##### EXTRAIT DU DOCUMENT
5. Dès lors que la cour d'appel a constaté que les demandes d'indemnisation des préjudices moral et corporel subis ne s'analysaient pas en des prétentions nouvelles, le moyen est inopérant.

Mais sur le premier moyen du pourvoi principal, pris en sa première branche

Enoncé du moyen

6. Les requérants font grief à l'arrêt de rejeter leurs demandes d'indemnisation des préjudices moral et corporel subis, alors « que, en matière de produit de santé défectueux on ne peut pas exclure la possibilité de prouver le lien de causalité lorsque des indices suffisamment probants existent dans une espèce donnée quand bien même il n'existerait aucun consensus scientifique permettant d'établir une loi de causalité générale entre la vaccination et la maladie ; qu'en opposant à la démonstration probatoire des patients une absence de certitude scientifique, au lieu de se satisfaire de l'établissement, par eux, de présomptions graves, précises et concordantes de nature à permettre de retenir que les pathologies et troubles dont ils souffraient étaient imputables au Levothyrox NF, la cour d'appel a violé l'article 1245-8 du code civil. »

Réponse de la Cour

Vu l'article 1386-9, devenu 1245-8 du code civil :

7. Aux termes de ce texte, le demandeur doit prouver le dommage, le défaut et le lien de causalité entre le défaut et le dommage.

8. Il en résulte que le demandeur doit préalablement établir que le dommage est imputable au produit. Cette preuve peut être apportée par tout moyen et notamment par des indices graves, précis et concordants.
##########
##### DONNÉES FOURNIES
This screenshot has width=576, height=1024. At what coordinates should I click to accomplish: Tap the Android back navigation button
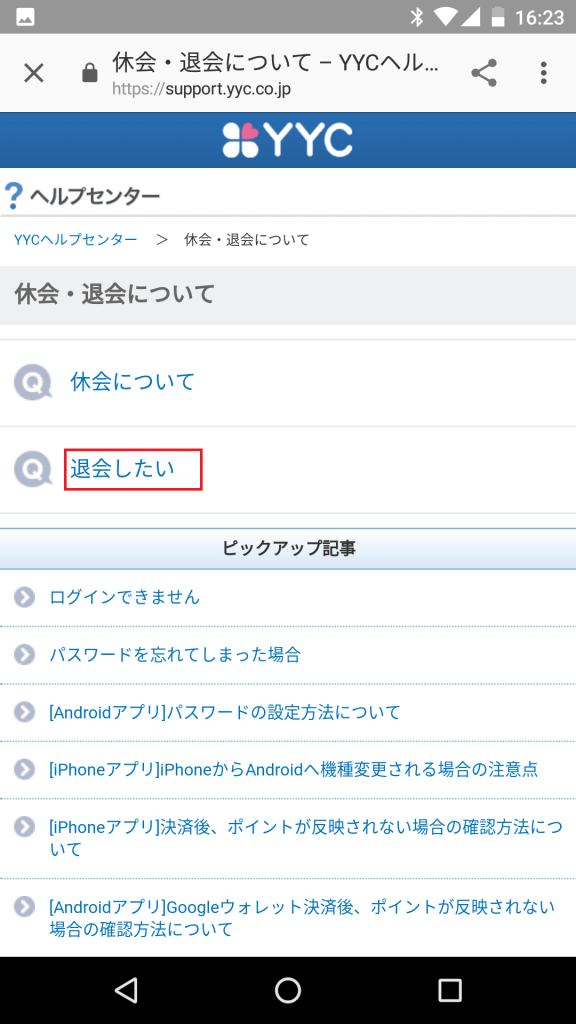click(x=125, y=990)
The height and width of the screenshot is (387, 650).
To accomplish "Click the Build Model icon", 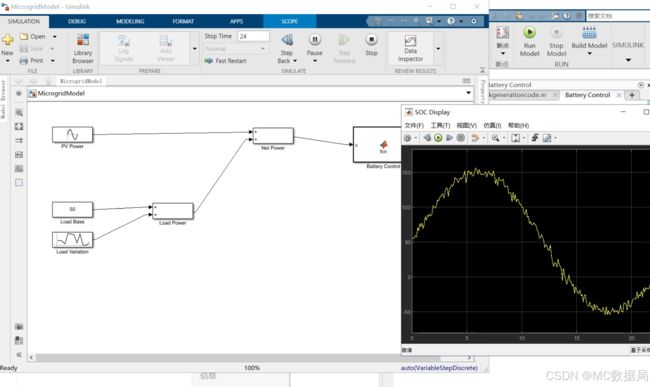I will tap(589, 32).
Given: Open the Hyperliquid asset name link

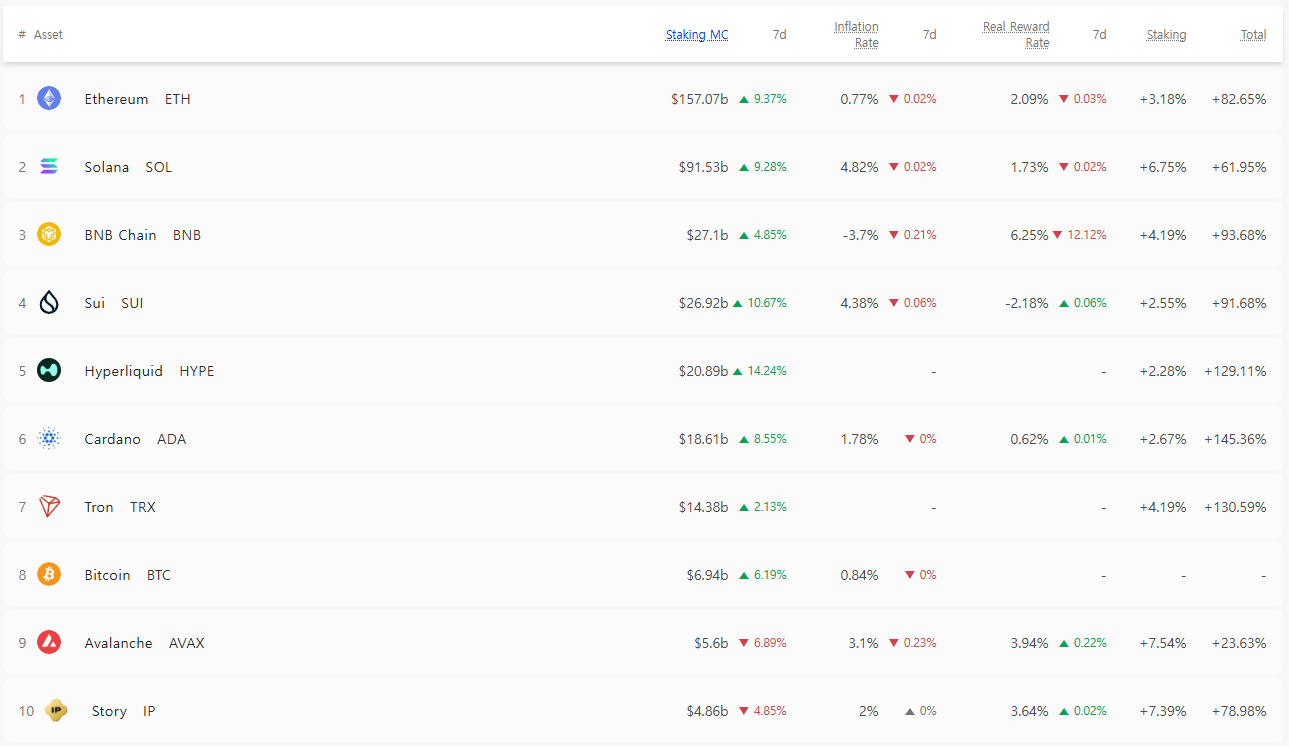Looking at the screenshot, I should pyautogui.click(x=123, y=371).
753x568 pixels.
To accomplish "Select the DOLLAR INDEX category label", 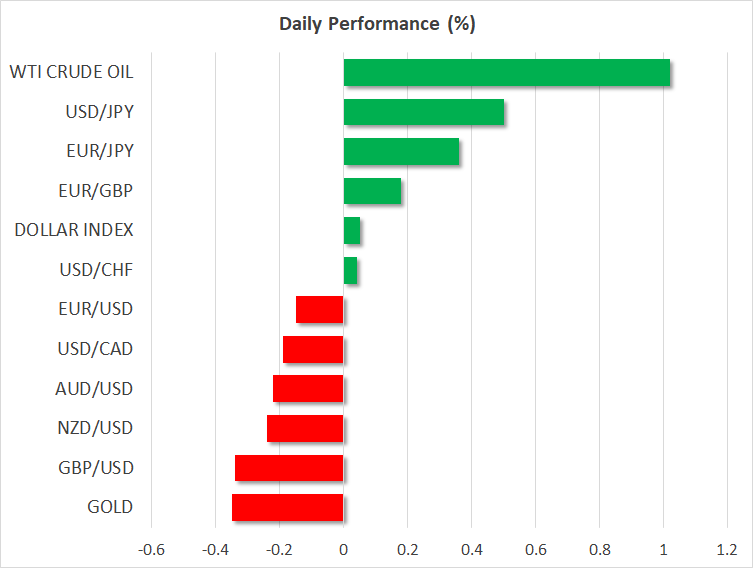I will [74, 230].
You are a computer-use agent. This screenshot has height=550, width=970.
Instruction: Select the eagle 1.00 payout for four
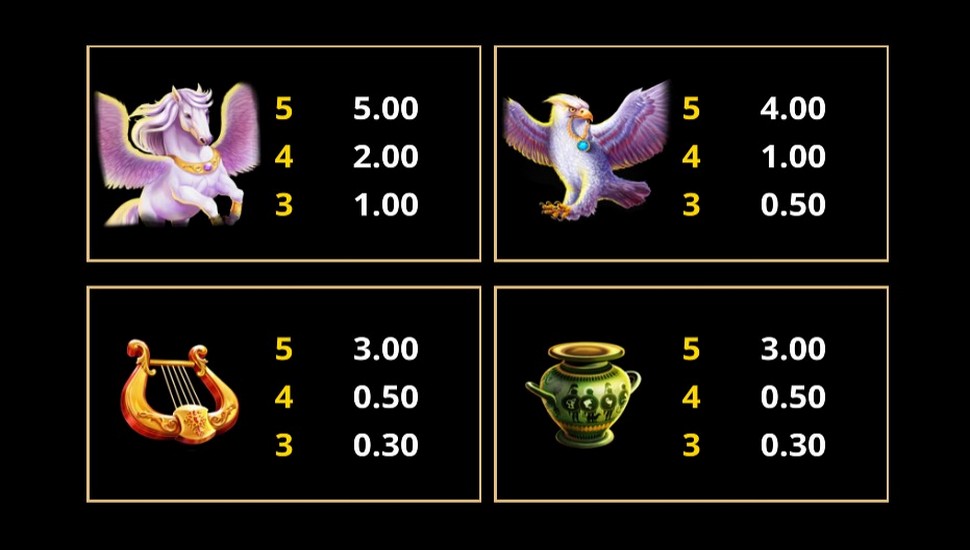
##########
Rédigez la suite de l'extrait de l'arrêt sur le Levothyrox NF, en reprenant après sa dernière phrase.

9. Pour rejeter les demandes d'indemnisation des requérants, l'arrêt retient que, si l'existence d'un lien de causalité juridique peut être considéré comme établi au regard des critères dégagés par la jurisprudence à savoir, le délai bref d'apparition entre l'absorption des produits et l'apparition des effets secondaires, la concordance entre l'arrêt des troubles et l'arrêt du traitement, le nombre de personnes concernées, l'absence d'erreur de prescription, l'absence de prédisposition du patient à ce syndrome ou l'absence d'une association avec d'autres médicaments, il doit au préalable être recherché si le lien de causalité est scientifiquement établi avant de déterminer l'existence d'un lien de causalité juridique et que même si dès la mise sur le marché du Levothyrox NF le signalement d'effets indésirables par les utilisateurs a connu une augmentation significative, il n'est pour autant pas scientifiquement rapporté la preuve d'un lien entre le produit et les dommages invoqués.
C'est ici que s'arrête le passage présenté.